Sono le parole di due giovani di Mercatale che la notte di domenica 20 ottobre si trovavano a ballare nella discoteca Jaiss, a Spicchio Sovigliana, Vinci, dove ha perso la vita la diciannovenne Erika Lucchesi, di Livorno. Ci chiedono di non rivelare i loro nomi. E ci raccontano cosa hanno visto quella sera.

 

"Eravamo andati a ballare in occasione della riapertura della discoteca Jaiss - raccontano - Siamo arrivati dopo la mezzanotte, eravamo in tanti, abbiamo fatto la fila per entrare. E al guardaroba ci siamo incontrati proprio con quella ragazza".

 

Vi conoscevate? "No, l’abbiamo vista per la prima volta, ma l’abbiamo notata per il suo comportamento, strano.
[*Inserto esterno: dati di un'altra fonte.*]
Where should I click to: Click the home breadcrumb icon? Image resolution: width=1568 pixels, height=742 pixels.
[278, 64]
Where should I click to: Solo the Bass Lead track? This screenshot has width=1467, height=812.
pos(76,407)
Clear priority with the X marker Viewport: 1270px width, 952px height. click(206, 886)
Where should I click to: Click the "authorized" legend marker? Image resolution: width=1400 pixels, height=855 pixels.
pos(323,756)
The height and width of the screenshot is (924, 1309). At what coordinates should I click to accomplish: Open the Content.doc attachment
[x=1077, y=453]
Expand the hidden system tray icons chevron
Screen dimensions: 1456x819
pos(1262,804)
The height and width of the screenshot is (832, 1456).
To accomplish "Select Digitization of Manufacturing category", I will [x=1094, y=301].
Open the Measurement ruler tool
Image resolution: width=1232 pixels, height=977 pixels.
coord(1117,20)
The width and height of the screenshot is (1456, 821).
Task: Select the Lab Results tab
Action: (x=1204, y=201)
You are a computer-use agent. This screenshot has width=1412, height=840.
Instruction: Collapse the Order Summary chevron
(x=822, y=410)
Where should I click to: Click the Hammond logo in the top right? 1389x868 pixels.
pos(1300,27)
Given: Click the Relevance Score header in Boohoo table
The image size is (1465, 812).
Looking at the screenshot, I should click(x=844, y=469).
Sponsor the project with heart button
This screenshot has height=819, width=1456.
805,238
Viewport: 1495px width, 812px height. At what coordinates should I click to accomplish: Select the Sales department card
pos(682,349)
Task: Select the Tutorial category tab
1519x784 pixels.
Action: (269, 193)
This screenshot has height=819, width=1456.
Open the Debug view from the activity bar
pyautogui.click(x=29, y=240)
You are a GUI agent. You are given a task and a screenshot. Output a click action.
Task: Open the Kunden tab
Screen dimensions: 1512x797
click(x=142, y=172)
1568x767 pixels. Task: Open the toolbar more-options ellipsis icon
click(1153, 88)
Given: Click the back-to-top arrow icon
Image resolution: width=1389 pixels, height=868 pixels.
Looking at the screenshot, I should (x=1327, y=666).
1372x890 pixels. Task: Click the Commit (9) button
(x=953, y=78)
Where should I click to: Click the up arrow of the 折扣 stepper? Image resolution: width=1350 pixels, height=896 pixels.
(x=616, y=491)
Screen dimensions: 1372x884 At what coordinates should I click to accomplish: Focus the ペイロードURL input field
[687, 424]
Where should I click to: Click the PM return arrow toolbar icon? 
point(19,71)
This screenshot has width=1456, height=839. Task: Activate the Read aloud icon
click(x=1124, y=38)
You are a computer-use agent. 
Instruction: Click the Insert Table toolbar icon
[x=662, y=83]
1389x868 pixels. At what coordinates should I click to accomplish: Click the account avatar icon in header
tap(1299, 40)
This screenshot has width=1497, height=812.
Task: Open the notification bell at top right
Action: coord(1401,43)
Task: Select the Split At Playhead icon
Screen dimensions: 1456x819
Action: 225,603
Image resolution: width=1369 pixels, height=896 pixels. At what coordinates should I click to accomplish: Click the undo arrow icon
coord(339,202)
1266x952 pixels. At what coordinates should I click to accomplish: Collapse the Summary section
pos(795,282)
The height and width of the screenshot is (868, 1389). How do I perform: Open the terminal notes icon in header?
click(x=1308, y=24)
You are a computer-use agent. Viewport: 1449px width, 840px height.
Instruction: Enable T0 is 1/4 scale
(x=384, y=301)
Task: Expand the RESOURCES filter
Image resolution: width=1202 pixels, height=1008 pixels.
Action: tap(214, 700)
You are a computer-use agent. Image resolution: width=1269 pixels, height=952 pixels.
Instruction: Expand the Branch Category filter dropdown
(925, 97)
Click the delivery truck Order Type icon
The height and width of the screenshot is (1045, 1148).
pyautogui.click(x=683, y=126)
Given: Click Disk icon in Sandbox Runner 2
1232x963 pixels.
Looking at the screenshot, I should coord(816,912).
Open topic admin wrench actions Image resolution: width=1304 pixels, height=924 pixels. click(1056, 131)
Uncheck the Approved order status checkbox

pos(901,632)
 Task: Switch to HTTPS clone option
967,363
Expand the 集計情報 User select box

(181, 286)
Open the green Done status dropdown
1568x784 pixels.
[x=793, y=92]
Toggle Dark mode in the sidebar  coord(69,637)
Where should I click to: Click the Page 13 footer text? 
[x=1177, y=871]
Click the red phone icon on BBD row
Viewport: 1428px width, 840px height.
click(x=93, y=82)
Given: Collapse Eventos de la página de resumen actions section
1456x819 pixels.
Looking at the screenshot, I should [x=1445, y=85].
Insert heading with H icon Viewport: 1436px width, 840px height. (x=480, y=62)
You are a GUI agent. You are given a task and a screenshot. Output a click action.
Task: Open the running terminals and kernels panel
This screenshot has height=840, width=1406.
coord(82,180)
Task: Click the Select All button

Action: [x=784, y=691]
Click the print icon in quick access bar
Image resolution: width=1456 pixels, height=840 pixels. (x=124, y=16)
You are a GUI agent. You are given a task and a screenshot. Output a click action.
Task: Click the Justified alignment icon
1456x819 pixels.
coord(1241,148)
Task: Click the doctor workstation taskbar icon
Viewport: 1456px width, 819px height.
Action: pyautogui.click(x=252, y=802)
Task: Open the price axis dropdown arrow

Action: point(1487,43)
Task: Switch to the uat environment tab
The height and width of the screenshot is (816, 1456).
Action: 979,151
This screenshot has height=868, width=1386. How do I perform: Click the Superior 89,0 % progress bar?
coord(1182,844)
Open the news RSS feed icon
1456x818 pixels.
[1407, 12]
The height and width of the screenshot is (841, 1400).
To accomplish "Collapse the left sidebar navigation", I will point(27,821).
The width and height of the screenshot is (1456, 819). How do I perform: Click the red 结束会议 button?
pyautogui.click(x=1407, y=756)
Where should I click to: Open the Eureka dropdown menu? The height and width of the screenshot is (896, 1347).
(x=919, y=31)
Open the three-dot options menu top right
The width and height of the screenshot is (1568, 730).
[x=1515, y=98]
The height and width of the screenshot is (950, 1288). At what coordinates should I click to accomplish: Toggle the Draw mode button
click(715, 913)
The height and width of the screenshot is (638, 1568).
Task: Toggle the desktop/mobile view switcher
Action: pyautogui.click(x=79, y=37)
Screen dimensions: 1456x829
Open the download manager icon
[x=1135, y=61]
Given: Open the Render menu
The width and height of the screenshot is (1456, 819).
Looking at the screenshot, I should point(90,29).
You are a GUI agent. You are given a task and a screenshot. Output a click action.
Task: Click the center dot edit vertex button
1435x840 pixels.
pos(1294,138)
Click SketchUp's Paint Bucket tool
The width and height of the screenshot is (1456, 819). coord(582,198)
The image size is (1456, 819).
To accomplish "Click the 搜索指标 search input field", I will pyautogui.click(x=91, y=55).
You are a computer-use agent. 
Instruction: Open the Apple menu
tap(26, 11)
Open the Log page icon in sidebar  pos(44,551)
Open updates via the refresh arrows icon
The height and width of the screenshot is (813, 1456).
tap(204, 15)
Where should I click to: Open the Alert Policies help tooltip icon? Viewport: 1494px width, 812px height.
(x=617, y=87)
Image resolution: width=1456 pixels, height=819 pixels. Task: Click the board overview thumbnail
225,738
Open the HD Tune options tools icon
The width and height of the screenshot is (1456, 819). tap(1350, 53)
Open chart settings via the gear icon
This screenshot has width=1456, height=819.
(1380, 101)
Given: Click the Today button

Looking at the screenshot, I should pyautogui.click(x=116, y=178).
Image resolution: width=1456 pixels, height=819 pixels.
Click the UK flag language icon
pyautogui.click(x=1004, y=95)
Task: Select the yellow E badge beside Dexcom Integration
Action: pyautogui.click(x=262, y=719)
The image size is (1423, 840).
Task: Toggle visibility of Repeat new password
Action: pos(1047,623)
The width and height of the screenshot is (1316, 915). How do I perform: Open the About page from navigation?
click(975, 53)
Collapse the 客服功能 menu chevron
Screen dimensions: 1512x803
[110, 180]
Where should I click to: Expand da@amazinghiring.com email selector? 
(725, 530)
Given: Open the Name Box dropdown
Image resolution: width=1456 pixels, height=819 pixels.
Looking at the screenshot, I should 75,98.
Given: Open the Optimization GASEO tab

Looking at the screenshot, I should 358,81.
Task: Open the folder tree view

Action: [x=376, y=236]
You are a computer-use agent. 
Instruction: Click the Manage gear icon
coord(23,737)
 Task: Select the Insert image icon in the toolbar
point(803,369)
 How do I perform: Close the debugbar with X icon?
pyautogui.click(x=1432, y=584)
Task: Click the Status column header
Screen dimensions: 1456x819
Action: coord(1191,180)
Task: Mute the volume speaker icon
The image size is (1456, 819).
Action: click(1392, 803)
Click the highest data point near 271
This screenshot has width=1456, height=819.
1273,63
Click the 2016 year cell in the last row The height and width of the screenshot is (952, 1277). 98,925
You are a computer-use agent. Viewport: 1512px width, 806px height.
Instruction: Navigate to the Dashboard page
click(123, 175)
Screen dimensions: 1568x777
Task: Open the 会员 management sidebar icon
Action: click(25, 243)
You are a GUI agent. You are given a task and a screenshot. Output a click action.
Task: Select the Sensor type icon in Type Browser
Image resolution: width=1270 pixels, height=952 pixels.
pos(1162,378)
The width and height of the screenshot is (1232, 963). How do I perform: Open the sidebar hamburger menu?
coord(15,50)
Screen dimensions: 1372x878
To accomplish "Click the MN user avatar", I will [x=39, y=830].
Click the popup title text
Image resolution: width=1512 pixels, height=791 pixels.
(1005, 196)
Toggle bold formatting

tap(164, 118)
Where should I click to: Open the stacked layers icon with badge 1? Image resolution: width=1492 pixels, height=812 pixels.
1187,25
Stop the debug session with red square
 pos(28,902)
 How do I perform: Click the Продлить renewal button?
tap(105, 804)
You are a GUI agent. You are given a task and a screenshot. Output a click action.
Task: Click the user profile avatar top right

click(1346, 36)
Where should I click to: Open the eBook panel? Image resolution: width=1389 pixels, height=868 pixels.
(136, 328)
Sembrava, usiamo un termine un po' così, “imbambolata”. Insieme con lei c’erano delle sue amiche".

 

"Poi - proseguono - l’abbiamo incontrata nuovamente mentre stava ballando, e già lì abbiamo capito che probabilmente aveva preso qualcosa, faceva dei movimenti davvero strani".

 

Non avete percepito che avesse bisogno di un aiuto? "No perché, lo ripetiamo, era insieme a delle altre ragazze, poi non era la sola quella sera, diciamo così, a essere strana".

 

"Intorno alle 4 - riprendono - abbiamo deciso di fare rientro a casa, eravamo quasi all’uscita quando abbiamo visto che la ragazza era stramazzata a terra e si dibatteva in un modo strano, quasi come colpita da convulsioni".

 

"Sono intervenuti tre uomini della sicurezza - continuano nel loro racconto - che facevano fatica a tenerla ferma in attesa dell’arrivo dei soccorsi. Ci siamo fatti tutti da parte per consentire l’intervento dei sanitari". 

 

Sono arrivati in tempi brevi? "Sì, sono stati veloci, hanno cercato di rianimarla anche con dei massaggi cardiaci, ma come si sa, è stato tutto inutile. A quel punto non hanno consentito a chi era all’interno di uscire, la ragazza era vicina all’uscita, così abbiamo dovuto aspettare che la portassero via. Nel frattempo c’era preso anche un gran freddo, non potevamo ritirare le giacche, eravamo a maniche corte. E’ stata davvero una brutta scena, poveretta".

 

Ci sono le indagini in corso e sarà l’autopsia a stabilire la causa del decesso: ma all’interno della discoteca “giravano” sostanze da sballo? "All’interno ci sono dei controlli, probabilmente la ragazza quando è arrivata aveva già assunto qualcosa fuori. Ma questo non poassiamo dirlo, ovviamente, con certezza". 

 

Nessuno vi ha mai proposto, non quella domenica, ma in altre occasioni di acquistare stupefacenti in discoteca? "No, se vuoi qualcosa te la devi procurare fuori, anche perché è facile entrare con qualcosa all’interno, magari nascosta negli slip, in una cucitura della camicia, poi magari viene consumata all’interno dei bagni, ma non in mezzo a chi sta ballando".

 

"Noi andiamo lì per passare momenti di divertimento - concludono - ognuno poi è responsabile per se stesso".